**What you should do**
Leave the pictures out and restate every line below exactly.

**Excerpted data**
================

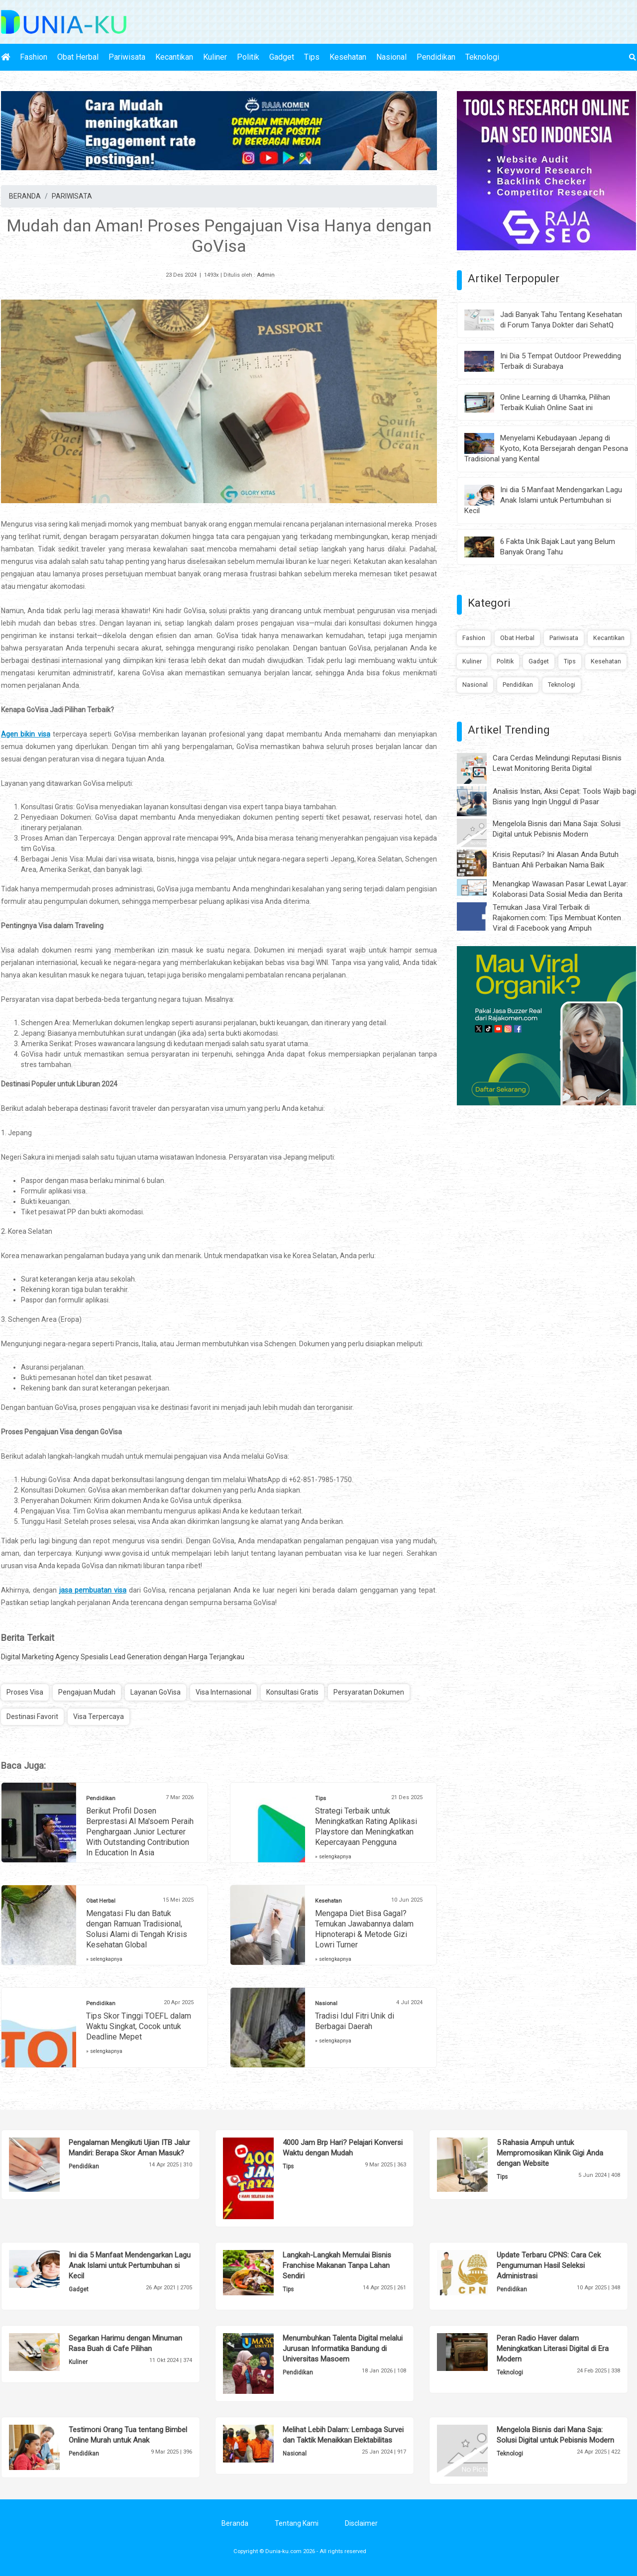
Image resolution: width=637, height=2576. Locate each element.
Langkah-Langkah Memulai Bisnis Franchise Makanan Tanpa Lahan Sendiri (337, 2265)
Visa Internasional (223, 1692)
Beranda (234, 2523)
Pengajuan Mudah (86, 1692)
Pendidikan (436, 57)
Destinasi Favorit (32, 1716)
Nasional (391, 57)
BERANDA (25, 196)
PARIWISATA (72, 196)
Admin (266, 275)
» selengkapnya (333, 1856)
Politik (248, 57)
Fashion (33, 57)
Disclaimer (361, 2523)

================

**Result for this task**
Image resolution: width=637, height=2576. Locate each element.
Langkah-Langkah Memulai Bisnis Franchise Makanan Tanpa Lahan Sendiri (337, 2265)
Visa Internasional (223, 1692)
Beranda (234, 2523)
Pengajuan Mudah (86, 1692)
Pendidikan (436, 57)
Destinasi Favorit (32, 1716)
Nasional (391, 57)
BERANDA (25, 196)
PARIWISATA (72, 196)
Admin (266, 275)
» selengkapnya (333, 1856)
Politik (248, 57)
Fashion (33, 57)
Disclaimer (361, 2523)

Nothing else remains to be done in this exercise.